PN Iona: En busca de las grandes dunas rosas
Nos dirigimos en otra dirección. En una de las reconocidas Dunas Rosas de Iona, un sin fin de dunas hiperbólicas a las que el brillante sol da tono. Para llegar a ellos hay que cruzar el umbral de arena, aquel que baten las olas del Atlántico.
En plena temporada de cacimbos, el fuerte viento de la tarde los extendió casi hasta la base de las dunas.
Con el reflujo ya bastante atrás, el alcance de las olas nos da un margen de maniobra aventurero que, como otros guías de la zona, Alexandre Rico había aprendido a controlar.
Avanzamos así sobre la arena mojada y endurecida.
Durante la mayor parte del recorrido, a salvo de las olas, pero, en espacios, atrapados por ellas y con la marcha del jeep comprometida por el agua.
Sobrevivimos a cuatro o cinco incursiones desde el mar.
Tras uno de estos sustos, nos encontramos frente a frente con una enorme foca que se arrastra torpemente por la arena, ansiosa por la seguridad del océano.
Más adelante, Alexandre detiene el jeep: “A partir de aquí, es la zona de la muerte.

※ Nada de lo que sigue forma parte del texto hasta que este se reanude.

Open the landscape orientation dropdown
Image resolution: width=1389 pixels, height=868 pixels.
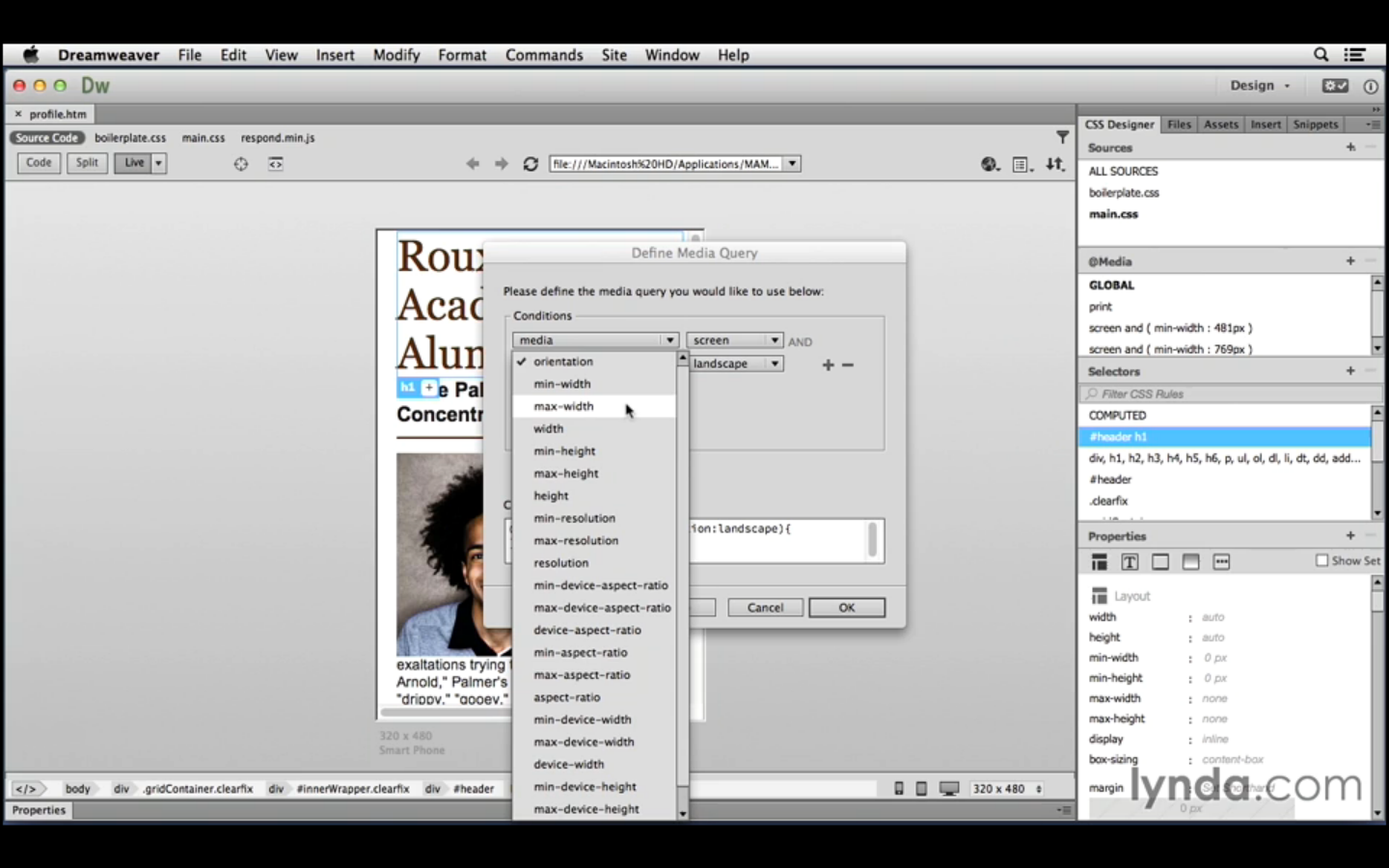point(735,364)
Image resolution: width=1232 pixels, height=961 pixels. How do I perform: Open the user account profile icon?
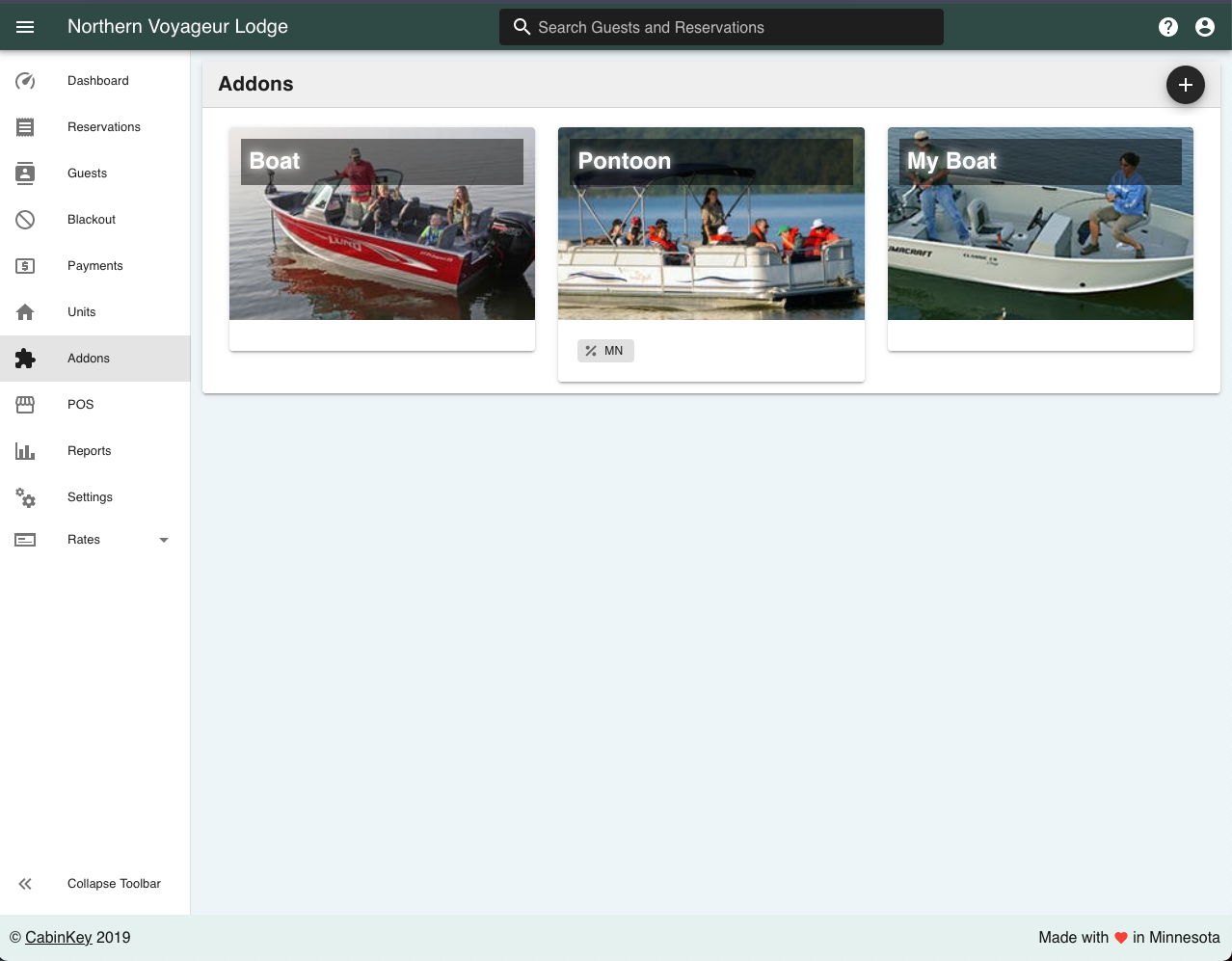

Noche pasada a las puertas de la Zona de la Muerte.
Durante el cacimbo ya no podemos avanzar más. Las dunas son enormes y la distancia es demasiado grande para que podamos cubrirlas con seguridad desde el mar”.
Ascendemos, a pie, hasta el punto más alto y panorámico.
Desde allí admiramos el asombroso enfrentamiento entre el desierto de Namib y el Atlántico, atormentados por las ráfagas de viento del sur que nos arrojaban arena desde los bordes dunares.
Fotografiamos un atardecer filtrado por nubes que ennegrecían el horizonte occidental.
Por ello, nos refugiamos en la base de una duna utilizada para pernoctar en el Parque Nacional de las Dunas Rosas de Iona.
Luchamos contra el viento hasta que logramos estabilizar un fuego alimentado con troncos y ramas recogidos de la playa. Cocinamos y compartimos algunos bocadillos.
Y historias sobre Angola, el desierto, la vida de Alexandre y un poco de todo.
Abatidos por el largo recorrido, el frío y, sobre todo, la adrenalina que genera el tramo final, nos rendimos a la idea de dormir en el desierto.
El resplandeciente amanecer del dorado desierto de Namib
El despertar nos pilla con el desierto de Namib dorado por el amanecer.
Ese tipo de muestra nos creó un asombro absoluto. Todavía estamos ansiosos por regresar al Parque Nacional Iona fuera de la temporada de Cacimbo.
De cruzar la Zona de la Muerte.
Y premiarnos con una expedición a la enigmática isla de Baía dos Tigres.